QUOTED TEXT:
Failing to pay taxes due because of insufficiency of funds with which to do so has repeatedly been challenged by HM Revenue and Customs (HMRC) when a defaulting taxpayer has sought to claim it is a 'reasonable excuse' for non-payment.
Where such an excuse has been made, the test applied has long been whether a 'reasonably competent businessman' would have anticipated the circumstance which led to the insufficiency of funds. If so, the excuse fails. However, the legislation says nothing about that: it says that insufficiency of funds can only be relied on if the circumstances are 'outside the taxpayer's control'.
A recent court case involving the sale of company shares has led to a rethink about what may or may not be a reasonable excuse by focusing more strongly on what it means for something to be outside the taxpayer's control.

WHAT THIS EXERCISE ASKS:
1. Answer these questions from the passage on unpaid taxes:
(a) Which body has repeatedly challenged insufficiency of funds as an excuse for non-payment?
(b) According to the legislation, when can insufficiency of funds be relied on?
(c) What did the recent court case involve?
2. Write a few more sentences to continue the passage on unpaid taxes and reasonable excuses after its last sentence.
The lines after this point are not needed here.

SOURCE MATERIAL:
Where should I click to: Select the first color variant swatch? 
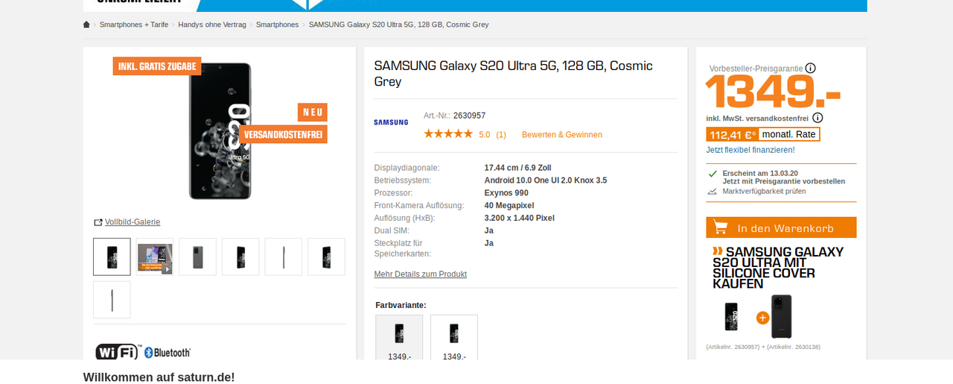(399, 338)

ANSWERS FOR THE EXERCISE:
1.
(a) HM Revenue and Customs (HMRC)
(b) Only if the circumstances are "outside the taxpayer's control."
(c) The sale of company shares.

2.
It involved an individual's sale of a majority holding of a company's shares. The sale agreement required the sale consideration to be held in an escrow account to ensure potential liabilities were met. Unfortunately, the value of the shares fell sharply, making it impossible for him to properly fund the escrow account or to pay his Capital Gains Tax liability on the due date.
The First-tier Tribunal considered that the escrow account issue was outside the man's control, since it had arisen not by his own choice but as a result of negotiations, and that his subsequent failure to negotiate a 'time to pay' agreement with HMRC was also outside his control because he could not reasonably know when he might be able to make payment.